** REQUIRED ACTION **
All lines from the one bearing "Task: Click the clock icon on time condition" through the end of the data below must be printed exactly as they stand, with pictures removed.

Records drawn from a dataset:
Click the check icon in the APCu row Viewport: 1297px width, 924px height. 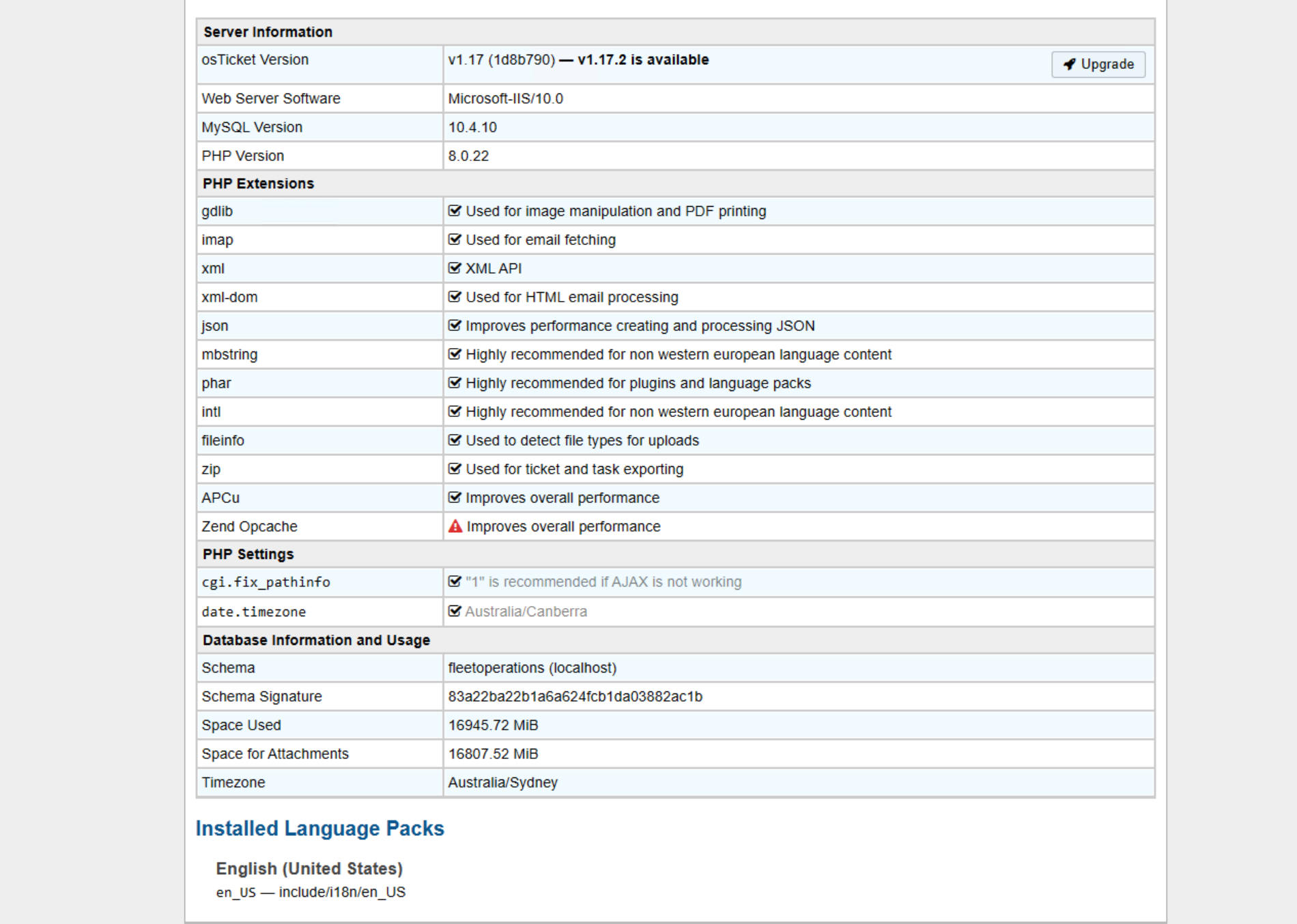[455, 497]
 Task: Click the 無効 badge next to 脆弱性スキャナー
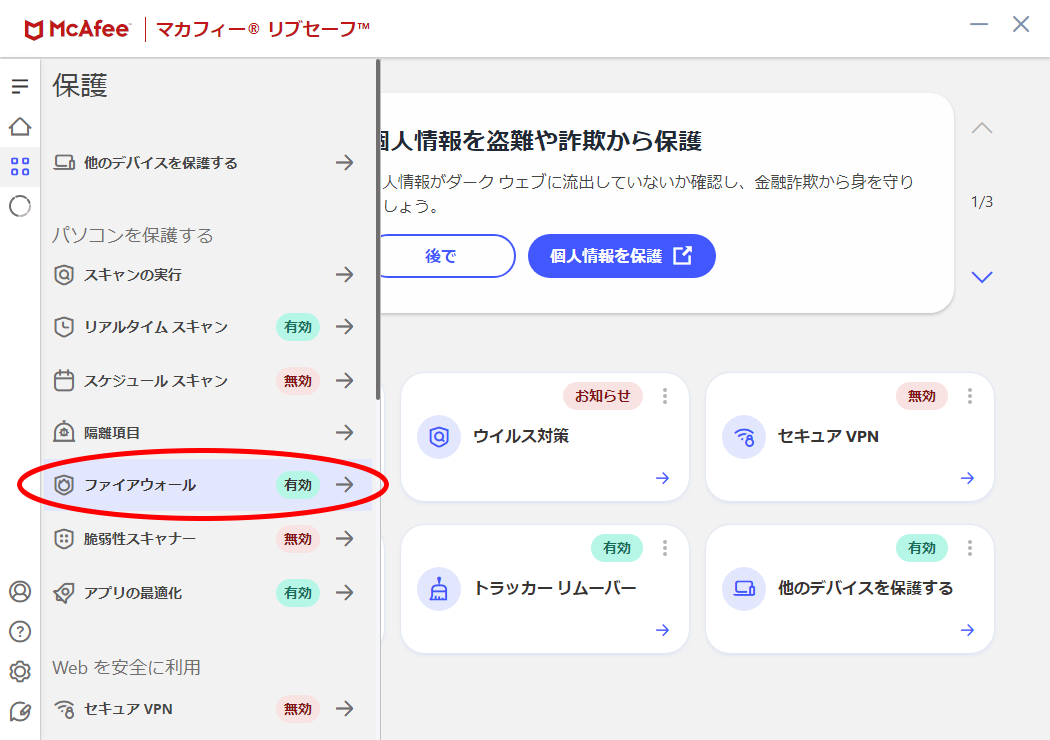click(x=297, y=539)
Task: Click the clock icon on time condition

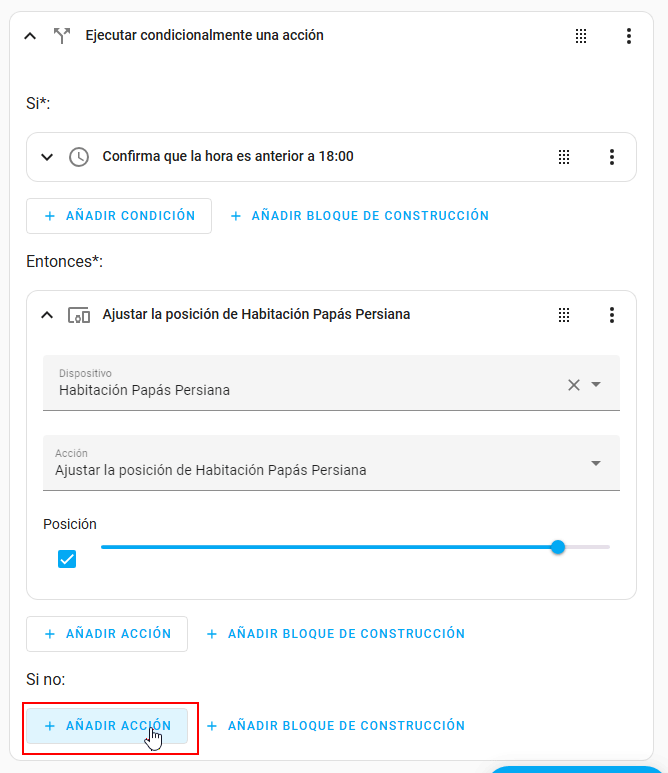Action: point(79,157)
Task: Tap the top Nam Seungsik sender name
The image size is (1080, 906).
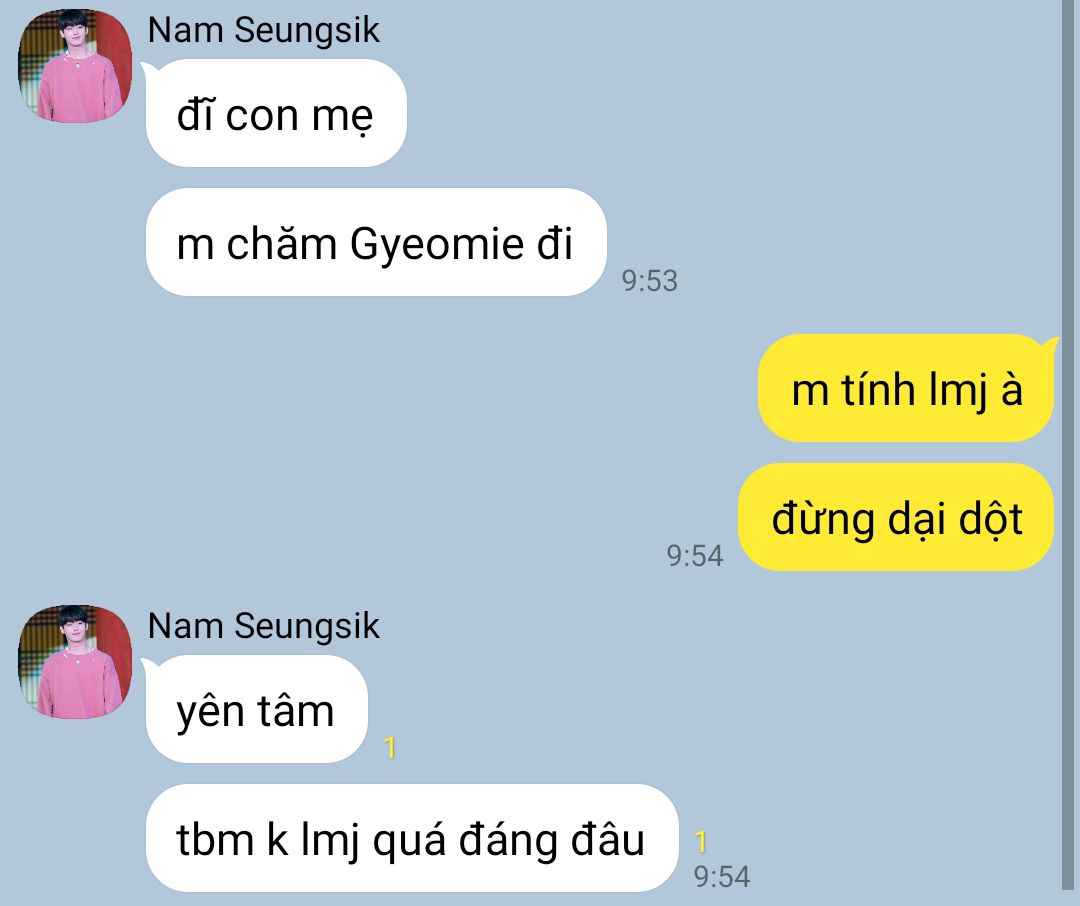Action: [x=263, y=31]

** COMPLETED EXERCISE **
Task: Click the clock icon on time condition

Action: point(79,157)
Task: Tap the top Nam Seungsik sender name
The image size is (1080, 906).
Action: [x=263, y=31]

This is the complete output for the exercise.